Friday, January 1, 2010

Happy New Year

There are those who believe you need to do a sampling of everything you want to do in the new year on Jan 1, or at least in the first week of the new year. The formation of this belief is most likely a hodge podge of various superstitious practices I've heard throughout the years. However, I participate--to an extent. The extent being, I fit all I can into Jan 1 and then forget about it the rest of the year.

So far today, I've:
-Overslept and missed the first sunrise of the new year.
-Eaten good luck food (hoppin' john from the Lee Brothers cookbook and a spinach souffle from Mastering the Art of French Cooking)
-Eaten chocolate
-Shaved my legs, nicked myself twice
-Cleaned the house, done laundry. Intend to clean fish tank and brush dogs, but it won't happen
-Going to a friend's house for dinner
-Snowshoed with the girls
-Had my 89 year old grandmom tell me I should use different skin care products so I don't look so old
-Mediated a soap fight between the girls, which resulted in one with bloodshot soap-filled eyes and staining tub finger paints all over their white shower curtain
-Gotten along, fought and made up with my husband
-Ditto with my kids
-Put off writing thank-you notes for another day,

Sounds about right.

We did have an awesome family night in Aspen on New Year's Eve, with ice skating, fireworks and hot chocolate.

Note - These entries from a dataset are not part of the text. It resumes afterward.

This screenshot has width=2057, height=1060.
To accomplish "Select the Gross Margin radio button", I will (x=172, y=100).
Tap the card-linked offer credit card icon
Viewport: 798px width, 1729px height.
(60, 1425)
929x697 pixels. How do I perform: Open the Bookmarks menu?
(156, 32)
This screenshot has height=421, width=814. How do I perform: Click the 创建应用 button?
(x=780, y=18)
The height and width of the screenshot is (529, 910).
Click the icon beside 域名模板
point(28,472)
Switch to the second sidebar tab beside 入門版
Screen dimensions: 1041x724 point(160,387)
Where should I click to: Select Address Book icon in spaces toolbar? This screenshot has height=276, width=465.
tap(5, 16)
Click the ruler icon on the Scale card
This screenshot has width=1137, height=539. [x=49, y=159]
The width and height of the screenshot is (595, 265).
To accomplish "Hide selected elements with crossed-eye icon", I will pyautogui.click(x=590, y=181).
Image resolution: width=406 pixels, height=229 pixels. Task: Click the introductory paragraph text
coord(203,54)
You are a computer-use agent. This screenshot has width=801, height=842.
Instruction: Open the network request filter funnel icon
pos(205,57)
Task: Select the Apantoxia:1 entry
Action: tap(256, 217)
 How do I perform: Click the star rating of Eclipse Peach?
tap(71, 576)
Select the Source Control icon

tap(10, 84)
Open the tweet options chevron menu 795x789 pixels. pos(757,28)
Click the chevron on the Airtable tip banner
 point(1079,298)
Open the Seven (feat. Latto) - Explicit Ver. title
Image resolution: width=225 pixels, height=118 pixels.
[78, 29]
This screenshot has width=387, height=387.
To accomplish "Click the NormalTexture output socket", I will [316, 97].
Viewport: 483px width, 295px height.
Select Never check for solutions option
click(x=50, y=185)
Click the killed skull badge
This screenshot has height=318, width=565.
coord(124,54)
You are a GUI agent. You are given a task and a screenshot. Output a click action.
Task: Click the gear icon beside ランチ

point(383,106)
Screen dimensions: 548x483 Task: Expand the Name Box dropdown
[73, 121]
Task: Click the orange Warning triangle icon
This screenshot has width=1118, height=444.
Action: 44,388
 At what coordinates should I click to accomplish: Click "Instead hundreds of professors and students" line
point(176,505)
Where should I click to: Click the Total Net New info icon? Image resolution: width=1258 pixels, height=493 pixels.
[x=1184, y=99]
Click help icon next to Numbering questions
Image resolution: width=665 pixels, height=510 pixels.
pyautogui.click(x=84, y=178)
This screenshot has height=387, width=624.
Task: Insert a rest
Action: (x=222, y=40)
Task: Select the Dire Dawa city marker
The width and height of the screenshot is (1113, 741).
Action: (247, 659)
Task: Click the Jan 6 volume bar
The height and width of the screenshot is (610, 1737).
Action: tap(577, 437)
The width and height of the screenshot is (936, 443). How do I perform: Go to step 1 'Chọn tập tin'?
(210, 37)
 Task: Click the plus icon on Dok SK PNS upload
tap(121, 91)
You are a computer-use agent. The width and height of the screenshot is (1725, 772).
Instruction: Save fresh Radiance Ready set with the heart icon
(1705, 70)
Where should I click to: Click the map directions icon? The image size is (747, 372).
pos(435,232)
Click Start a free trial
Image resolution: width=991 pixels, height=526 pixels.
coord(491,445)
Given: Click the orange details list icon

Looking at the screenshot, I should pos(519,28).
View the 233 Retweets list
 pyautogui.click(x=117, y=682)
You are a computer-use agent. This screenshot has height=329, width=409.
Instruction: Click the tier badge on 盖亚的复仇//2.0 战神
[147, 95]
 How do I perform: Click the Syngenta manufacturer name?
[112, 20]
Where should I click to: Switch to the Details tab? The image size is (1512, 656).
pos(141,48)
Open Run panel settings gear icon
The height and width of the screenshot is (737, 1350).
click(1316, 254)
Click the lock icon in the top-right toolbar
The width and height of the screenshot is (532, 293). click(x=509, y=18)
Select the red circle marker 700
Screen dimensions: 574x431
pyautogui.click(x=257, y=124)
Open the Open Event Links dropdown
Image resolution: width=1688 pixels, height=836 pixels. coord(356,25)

We made it home in time to watch the ball drop on the East Coast, but forgot about it until 10:08. Evidently, it happened just the same.

At 10:30 I realized we had yet to spread the ashes of our dog who passed away in 2009, and we absolutely had to do it that minute because it was the last day of 2009, a blue moon and a lunar eclipse--thus very auspicious. It was also 2 degrees outside. John pointed that Harley was dead and cremated, thus probably wouldn't mind if we waited until it was warm and daylight. After which, he went to bed. His case had merit, so I called it a night too.

Today's feeling regarding my rapidly approaching 40th: it's just another day, so get over it.